WORK TO COMPLETE
Among the entries below, find all lines that include "click" and copy them.
━━━━━ MATERIALS PROVIDED
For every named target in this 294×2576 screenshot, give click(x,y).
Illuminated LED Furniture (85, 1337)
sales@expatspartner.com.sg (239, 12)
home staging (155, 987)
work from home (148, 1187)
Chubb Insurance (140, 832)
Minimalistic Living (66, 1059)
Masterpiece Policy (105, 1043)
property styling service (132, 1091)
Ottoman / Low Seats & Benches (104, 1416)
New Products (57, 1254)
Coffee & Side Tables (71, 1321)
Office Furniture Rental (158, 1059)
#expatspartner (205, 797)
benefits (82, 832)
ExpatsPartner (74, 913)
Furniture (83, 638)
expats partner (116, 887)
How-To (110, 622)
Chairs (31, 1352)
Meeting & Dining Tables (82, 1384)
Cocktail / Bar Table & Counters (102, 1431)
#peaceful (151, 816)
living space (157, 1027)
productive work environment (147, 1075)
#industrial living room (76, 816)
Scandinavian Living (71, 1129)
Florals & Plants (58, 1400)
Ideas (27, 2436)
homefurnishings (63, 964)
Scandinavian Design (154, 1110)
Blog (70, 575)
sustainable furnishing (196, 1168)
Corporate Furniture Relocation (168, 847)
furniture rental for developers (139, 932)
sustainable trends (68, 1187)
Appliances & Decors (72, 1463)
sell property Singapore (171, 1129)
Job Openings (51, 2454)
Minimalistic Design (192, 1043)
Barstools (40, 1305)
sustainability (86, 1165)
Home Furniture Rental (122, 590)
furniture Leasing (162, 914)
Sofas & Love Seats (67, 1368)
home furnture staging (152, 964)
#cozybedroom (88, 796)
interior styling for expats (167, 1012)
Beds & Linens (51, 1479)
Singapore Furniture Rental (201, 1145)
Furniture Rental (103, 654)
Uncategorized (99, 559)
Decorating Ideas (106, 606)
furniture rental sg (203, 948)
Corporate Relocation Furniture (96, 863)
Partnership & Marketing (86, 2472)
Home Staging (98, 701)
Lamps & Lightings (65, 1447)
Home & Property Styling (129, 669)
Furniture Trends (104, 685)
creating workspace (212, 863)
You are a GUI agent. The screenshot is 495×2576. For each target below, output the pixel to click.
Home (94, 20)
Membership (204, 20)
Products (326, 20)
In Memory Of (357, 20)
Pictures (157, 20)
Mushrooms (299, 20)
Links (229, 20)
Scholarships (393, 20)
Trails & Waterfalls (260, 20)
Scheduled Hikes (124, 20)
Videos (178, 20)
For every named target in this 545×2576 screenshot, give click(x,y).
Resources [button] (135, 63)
━━━━━━━━━━
━━━━━ MATERIALS PROVIDED
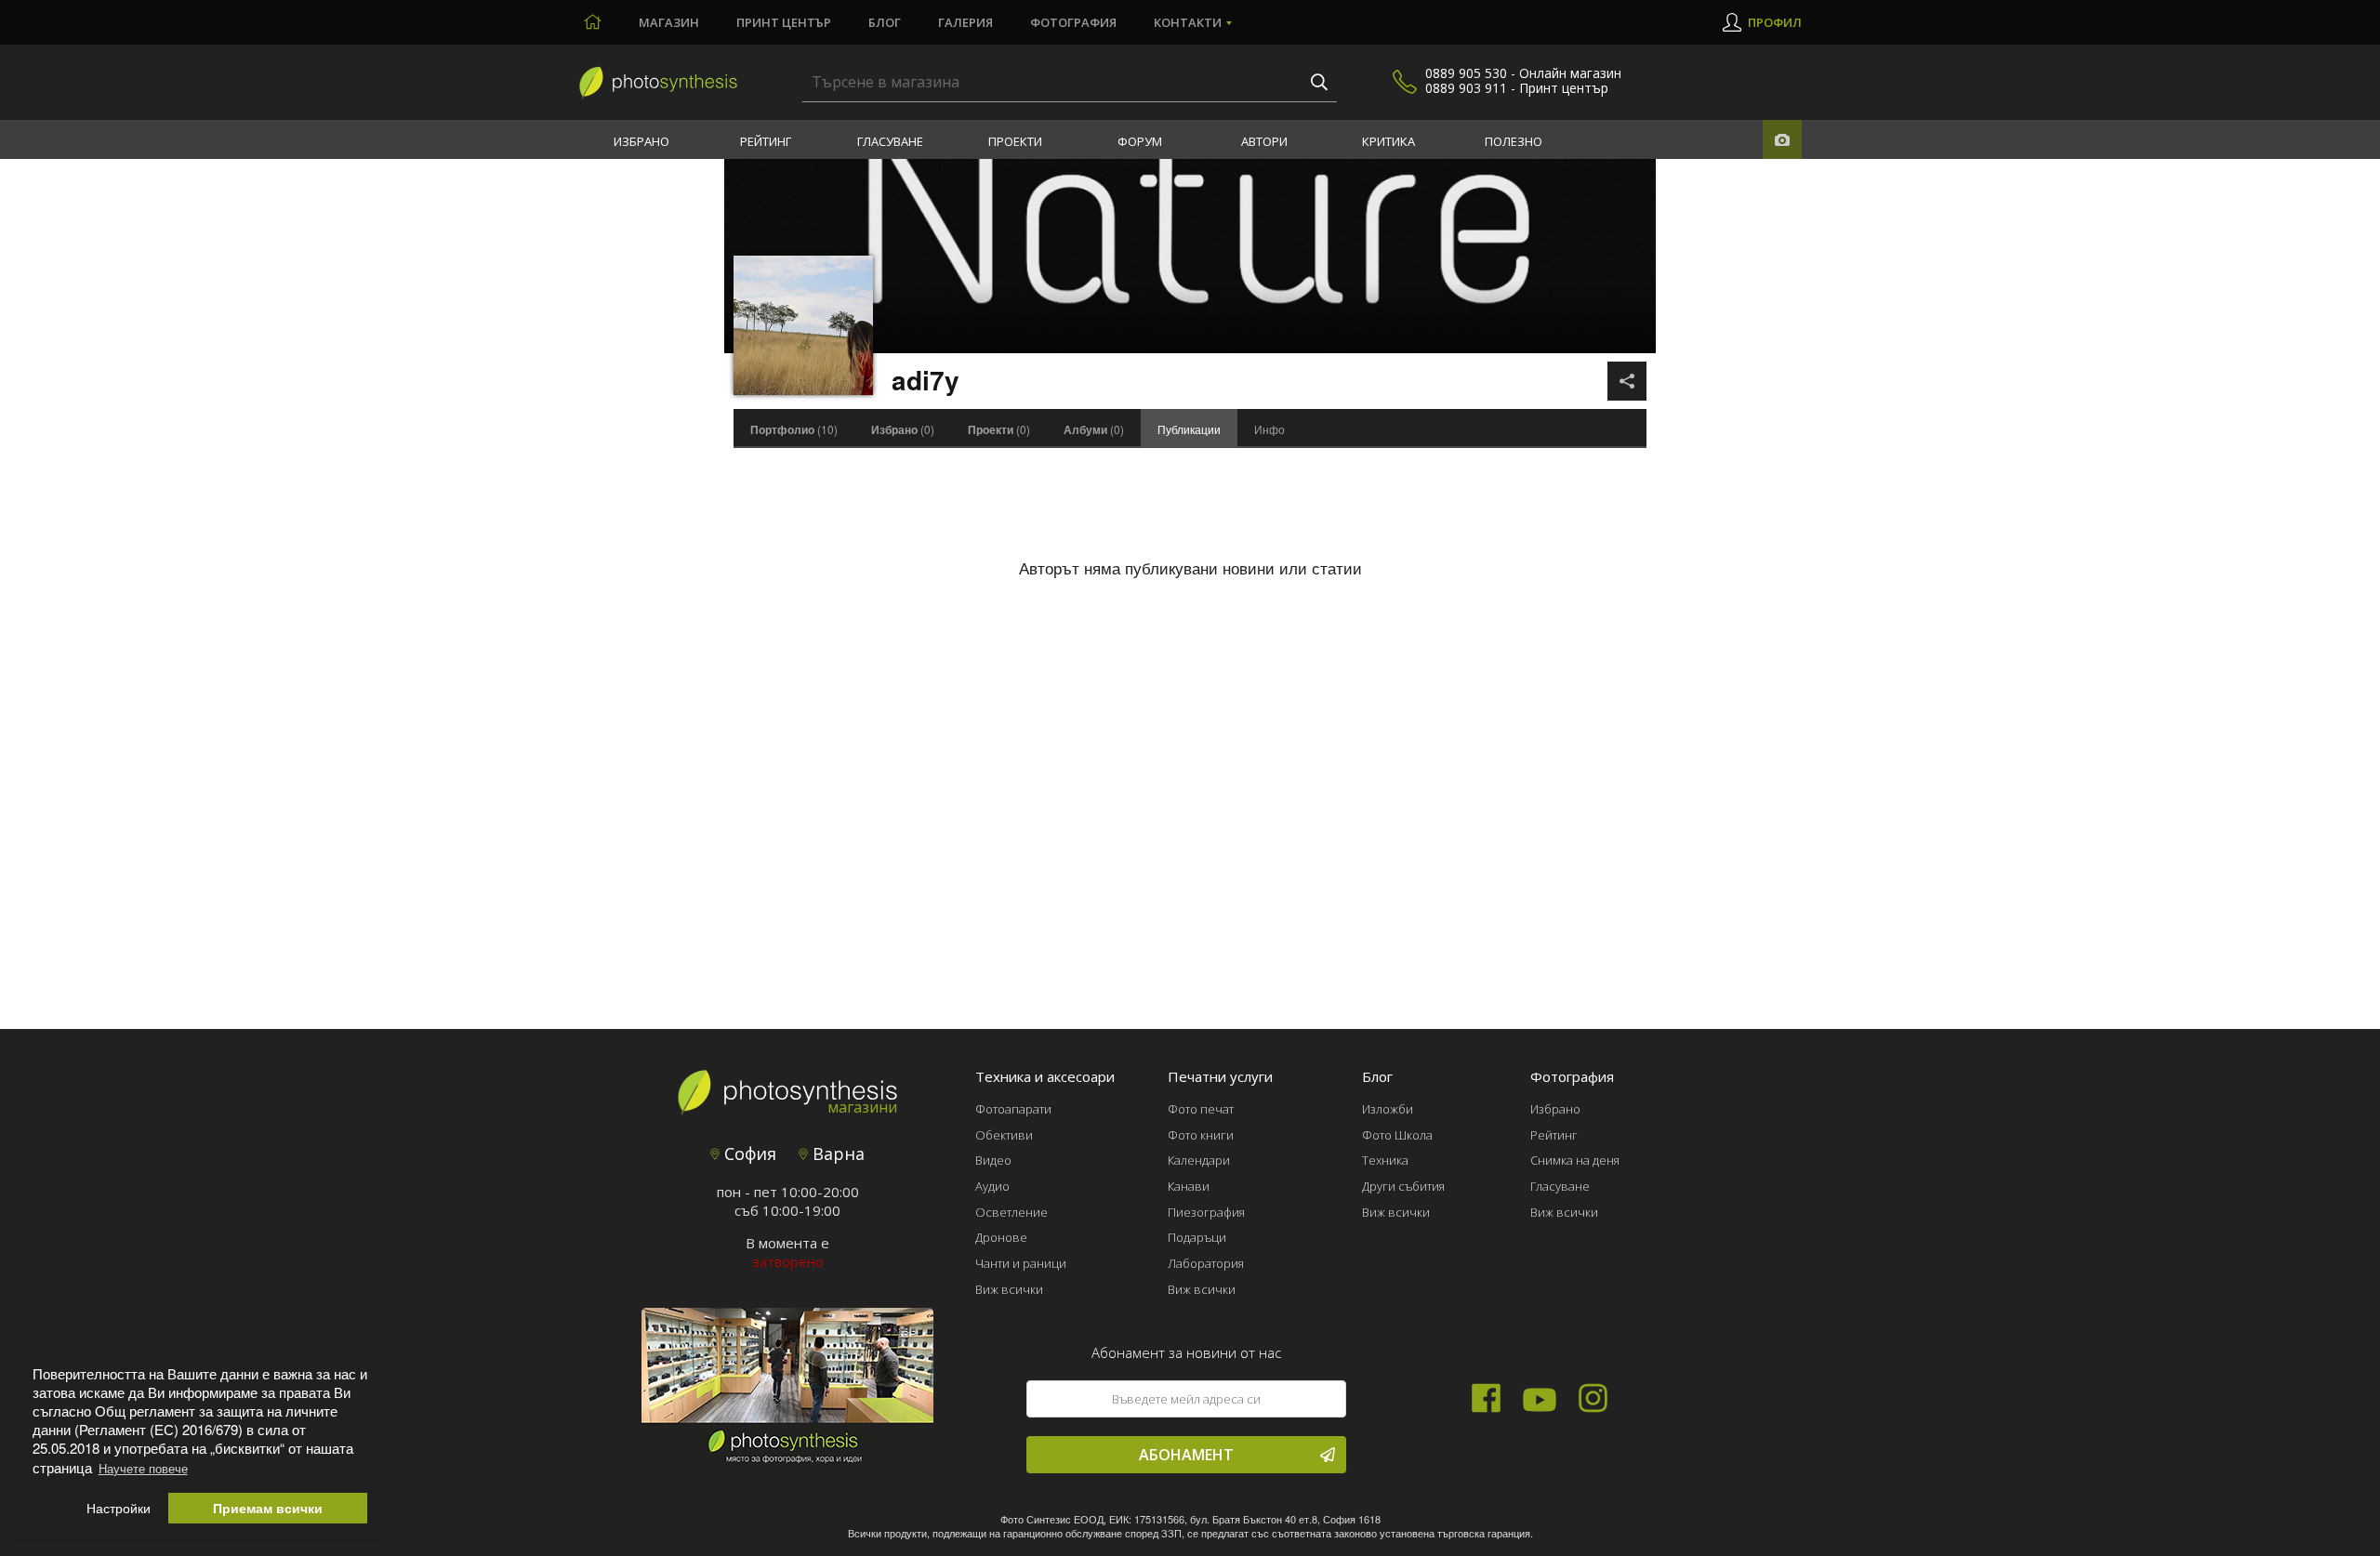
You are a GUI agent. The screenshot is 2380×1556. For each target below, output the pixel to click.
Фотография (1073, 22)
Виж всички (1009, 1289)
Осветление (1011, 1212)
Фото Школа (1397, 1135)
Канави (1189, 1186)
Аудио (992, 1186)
━━━━━━━━━━
ANSWER TO THIS TASK
For every named target in this 294×2576 screenshot, give click(x,y).
You are a GUI agent. The screenshot is 495×2576. For each target below, output the pixel to click.
For every named target in this 545×2576 screenshot, give click(x,y).
You are a GUI agent. The screenshot is 2380×1556. For each target below, output the pixel to click.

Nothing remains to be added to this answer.